:: ITEMS ::

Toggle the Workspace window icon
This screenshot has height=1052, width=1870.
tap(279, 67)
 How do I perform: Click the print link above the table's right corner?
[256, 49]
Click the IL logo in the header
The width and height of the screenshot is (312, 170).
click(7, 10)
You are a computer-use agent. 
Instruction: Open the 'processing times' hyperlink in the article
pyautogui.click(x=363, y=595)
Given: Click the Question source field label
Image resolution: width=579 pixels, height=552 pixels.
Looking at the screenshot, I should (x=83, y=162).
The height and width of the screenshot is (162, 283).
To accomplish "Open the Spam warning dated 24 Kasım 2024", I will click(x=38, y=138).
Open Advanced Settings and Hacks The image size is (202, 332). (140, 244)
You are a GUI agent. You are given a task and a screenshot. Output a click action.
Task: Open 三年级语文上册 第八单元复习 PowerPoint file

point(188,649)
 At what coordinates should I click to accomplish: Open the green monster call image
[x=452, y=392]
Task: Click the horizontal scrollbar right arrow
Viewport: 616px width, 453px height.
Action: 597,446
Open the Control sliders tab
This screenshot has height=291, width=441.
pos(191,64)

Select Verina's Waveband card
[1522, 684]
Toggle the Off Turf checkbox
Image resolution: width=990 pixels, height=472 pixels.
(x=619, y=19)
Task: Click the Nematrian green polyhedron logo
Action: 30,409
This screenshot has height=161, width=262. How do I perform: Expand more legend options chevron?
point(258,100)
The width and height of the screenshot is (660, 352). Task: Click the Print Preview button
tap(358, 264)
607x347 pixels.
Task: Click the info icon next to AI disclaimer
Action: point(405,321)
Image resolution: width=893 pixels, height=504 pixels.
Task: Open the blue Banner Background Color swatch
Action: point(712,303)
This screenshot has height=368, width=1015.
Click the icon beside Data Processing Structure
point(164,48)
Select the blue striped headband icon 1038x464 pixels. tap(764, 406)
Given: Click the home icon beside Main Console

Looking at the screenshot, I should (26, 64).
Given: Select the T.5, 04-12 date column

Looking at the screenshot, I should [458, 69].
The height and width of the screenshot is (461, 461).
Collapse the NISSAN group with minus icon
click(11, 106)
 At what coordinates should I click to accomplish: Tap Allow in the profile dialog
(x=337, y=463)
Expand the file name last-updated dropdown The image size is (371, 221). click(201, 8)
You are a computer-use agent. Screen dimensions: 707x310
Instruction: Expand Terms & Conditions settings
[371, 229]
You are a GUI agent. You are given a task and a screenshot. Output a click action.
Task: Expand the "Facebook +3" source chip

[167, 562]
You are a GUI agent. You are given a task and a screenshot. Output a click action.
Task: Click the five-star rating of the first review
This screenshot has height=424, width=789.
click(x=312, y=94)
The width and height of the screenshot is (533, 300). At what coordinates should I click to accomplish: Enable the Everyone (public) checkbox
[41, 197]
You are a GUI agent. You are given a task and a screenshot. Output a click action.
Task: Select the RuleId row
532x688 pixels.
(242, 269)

:::

**WHAT TO PRODUCE**
Put every line of the entries above into a Markdown table with two columns, Row and Line. Number the rows in order and leave out blank lines.

**TASK RESPONSE**
| Row | Line |
|---|---|
| 1 | Toggle the Workspace window icon |
| 2 | This screenshot has height=1052, width=1870. |
| 3 | tap(279, 67) |
| 4 |  How do I perform: Click the print link above the table's right corner? |
| 5 | [256, 49] |
| 6 | Click the IL logo in the header |
| 7 | The width and height of the screenshot is (312, 170). |
| 8 | click(7, 10) |
| 9 | You are a computer-use agent.  |
| 10 | Instruction: Open the 'processing times' hyperlink in the article |
| 11 | pyautogui.click(x=363, y=595) |
| 12 | Given: Click the Question source field label |
| 13 | Image resolution: width=579 pixels, height=552 pixels. |
| 14 | Looking at the screenshot, I should (x=83, y=162). |
| 15 | The height and width of the screenshot is (162, 283). |
| 16 | To accomplish "Open the Spam warning dated 24 Kasım 2024", I will click(x=38, y=138). |
| 17 | Open Advanced Settings and Hacks The image size is (202, 332). (140, 244) |
| 18 | You are a GUI agent. You are given a task and a screenshot. Output a click action. |
| 19 | Task: Open 三年级语文上册 第八单元复习 PowerPoint file |
| 20 | point(188,649) |
| 21 |  At what coordinates should I click to accomplish: Open the green monster call image |
| 22 | [x=452, y=392] |
| 23 | Task: Click the horizontal scrollbar right arrow |
| 24 | Viewport: 616px width, 453px height. |
| 25 | Action: 597,446 |
| 26 | Open the Control sliders tab |
| 27 | This screenshot has height=291, width=441. |
| 28 | pos(191,64) |
| 29 | Select Verina's Waveband card |
| 30 | [1522, 684] |
| 31 | Toggle the Off Turf checkbox |
| 32 | Image resolution: width=990 pixels, height=472 pixels. |
| 33 | (x=619, y=19) |
| 34 | Task: Click the Nematrian green polyhedron logo |
| 35 | Action: 30,409 |
| 36 | This screenshot has height=161, width=262. How do I perform: Expand more legend options chevron? |
| 37 | point(258,100) |
| 38 | The width and height of the screenshot is (660, 352). Task: Click the Print Preview button |
| 39 | tap(358, 264) |
| 40 | 607x347 pixels. |
| 41 | Task: Click the info icon next to AI disclaimer |
| 42 | Action: point(405,321) |
| 43 | Image resolution: width=893 pixels, height=504 pixels. |
| 44 | Task: Open the blue Banner Background Color swatch |
| 45 | Action: point(712,303) |
| 46 | This screenshot has height=368, width=1015. |
| 47 | Click the icon beside Data Processing Structure |
| 48 | point(164,48) |
| 49 | Select the blue striped headband icon 1038x464 pixels. tap(764, 406) |
| 50 | Given: Click the home icon beside Main Console |
| 51 | Looking at the screenshot, I should (26, 64). |
| 52 | Given: Select the T.5, 04-12 date column |
| 53 | Looking at the screenshot, I should [458, 69]. |
| 54 | The height and width of the screenshot is (461, 461). |
| 55 | Collapse the NISSAN group with minus icon |
| 56 | click(11, 106) |
| 57 |  At what coordinates should I click to accomplish: Tap Allow in the profile dialog |
| 58 | (x=337, y=463) |
| 59 | Expand the file name last-updated dropdown The image size is (371, 221). click(201, 8) |
| 60 | You are a computer-use agent. Screen dimensions: 707x310 |
| 61 | Instruction: Expand Terms & Conditions settings |
| 62 | [371, 229] |
| 63 | You are a GUI agent. You are given a task and a screenshot. Output a click action. |
| 64 | Task: Expand the "Facebook +3" source chip |
| 65 | [167, 562] |
| 66 | You are a GUI agent. You are given a task and a screenshot. Output a click action. |
| 67 | Task: Click the five-star rating of the first review |
| 68 | This screenshot has height=424, width=789. |
| 69 | click(x=312, y=94) |
| 70 | The width and height of the screenshot is (533, 300). At what coordinates should I click to accomplish: Enable the Everyone (public) checkbox |
| 71 | [41, 197] |
| 72 | You are a GUI agent. You are given a task and a screenshot. Output a click action. |
| 73 | Task: Select the RuleId row |
| 74 | 532x688 pixels. |
| 75 | (242, 269) |